I really love willow trees; we had 2 giant willows on the farm when I grew up. They were great for climbing. Of course, what made them great for climbing -- the low, heavy branches -- also made them susceptible to breaking apart in harsh weather.Isn't that beautiful? It made short work of making the new bed; it's fairly lightweight and easy to start, so I'll be tearing up the whole yard soon.
So we went to the nursery and decided to put in 6 or 7 new trees: a willow in place of the fallen one, a tulip tree, 2 Cleveland pears and 2 cherry trees in the back and maybe a cypress. I'd like a sycamore for the back yard; the woman at the nursery turned up her nose at that idea. "They're just a mess," she said. I think we'll do it anyway. Sycamores, too, have a special place in my memory, as my dad's parents had two huge sycamores in their yard.
I ordered grape, black and red raspberry, gooseberry and blueberry plants from a nursery in Oregon; I think we are going to try to build some sort of arbor with the fallen willow tree branches.

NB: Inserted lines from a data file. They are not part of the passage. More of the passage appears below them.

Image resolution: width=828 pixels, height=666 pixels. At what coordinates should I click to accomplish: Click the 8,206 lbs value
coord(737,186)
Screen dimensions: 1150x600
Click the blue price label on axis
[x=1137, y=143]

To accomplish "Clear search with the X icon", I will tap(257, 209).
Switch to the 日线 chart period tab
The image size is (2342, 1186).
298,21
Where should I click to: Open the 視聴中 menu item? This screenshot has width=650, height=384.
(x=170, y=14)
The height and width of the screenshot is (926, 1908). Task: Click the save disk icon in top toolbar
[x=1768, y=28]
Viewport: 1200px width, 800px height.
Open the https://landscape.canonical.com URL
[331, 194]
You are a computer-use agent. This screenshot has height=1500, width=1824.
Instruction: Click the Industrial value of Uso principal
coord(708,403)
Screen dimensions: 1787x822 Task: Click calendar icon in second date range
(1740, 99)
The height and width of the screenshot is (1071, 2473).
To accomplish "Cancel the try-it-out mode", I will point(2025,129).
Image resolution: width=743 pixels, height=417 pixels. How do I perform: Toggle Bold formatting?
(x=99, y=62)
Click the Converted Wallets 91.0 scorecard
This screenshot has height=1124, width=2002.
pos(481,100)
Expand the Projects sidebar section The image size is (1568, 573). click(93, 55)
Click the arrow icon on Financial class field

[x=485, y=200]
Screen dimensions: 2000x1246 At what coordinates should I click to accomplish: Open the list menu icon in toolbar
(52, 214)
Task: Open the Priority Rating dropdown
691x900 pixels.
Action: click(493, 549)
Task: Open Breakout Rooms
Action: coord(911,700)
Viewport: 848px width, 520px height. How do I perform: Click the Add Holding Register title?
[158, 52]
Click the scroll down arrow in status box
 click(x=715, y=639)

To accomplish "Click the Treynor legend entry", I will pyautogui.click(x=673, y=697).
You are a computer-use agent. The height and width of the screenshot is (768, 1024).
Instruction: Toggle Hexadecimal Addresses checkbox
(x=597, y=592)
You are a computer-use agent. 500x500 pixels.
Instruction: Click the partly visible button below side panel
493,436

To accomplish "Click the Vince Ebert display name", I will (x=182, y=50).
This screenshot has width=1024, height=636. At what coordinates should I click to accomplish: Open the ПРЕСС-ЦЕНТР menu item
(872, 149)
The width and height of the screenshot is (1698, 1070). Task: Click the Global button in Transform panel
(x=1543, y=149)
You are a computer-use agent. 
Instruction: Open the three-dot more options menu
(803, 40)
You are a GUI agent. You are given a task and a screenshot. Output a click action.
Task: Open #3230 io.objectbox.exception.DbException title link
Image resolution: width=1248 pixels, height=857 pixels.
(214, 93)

I also ordered several peony plants and iris roots, which will be sent in the fall. It will be much easier to work up the flower beds now that I have this:
My little pot garden on the back porch is looking good, although we drowned one of the pepper plants using a pot with no drainage. (My agriculture degree does me no good whatsoever.) I put in 4 more lavender plants and two rosemary, and an astilbe and a coral bells in the perennial bed I am redigging. Our timing has been poor for a vegetable patch this year -- whenever we have time to work it up, it's far too wet down in that corner of the yard. But I'm not giving up yet.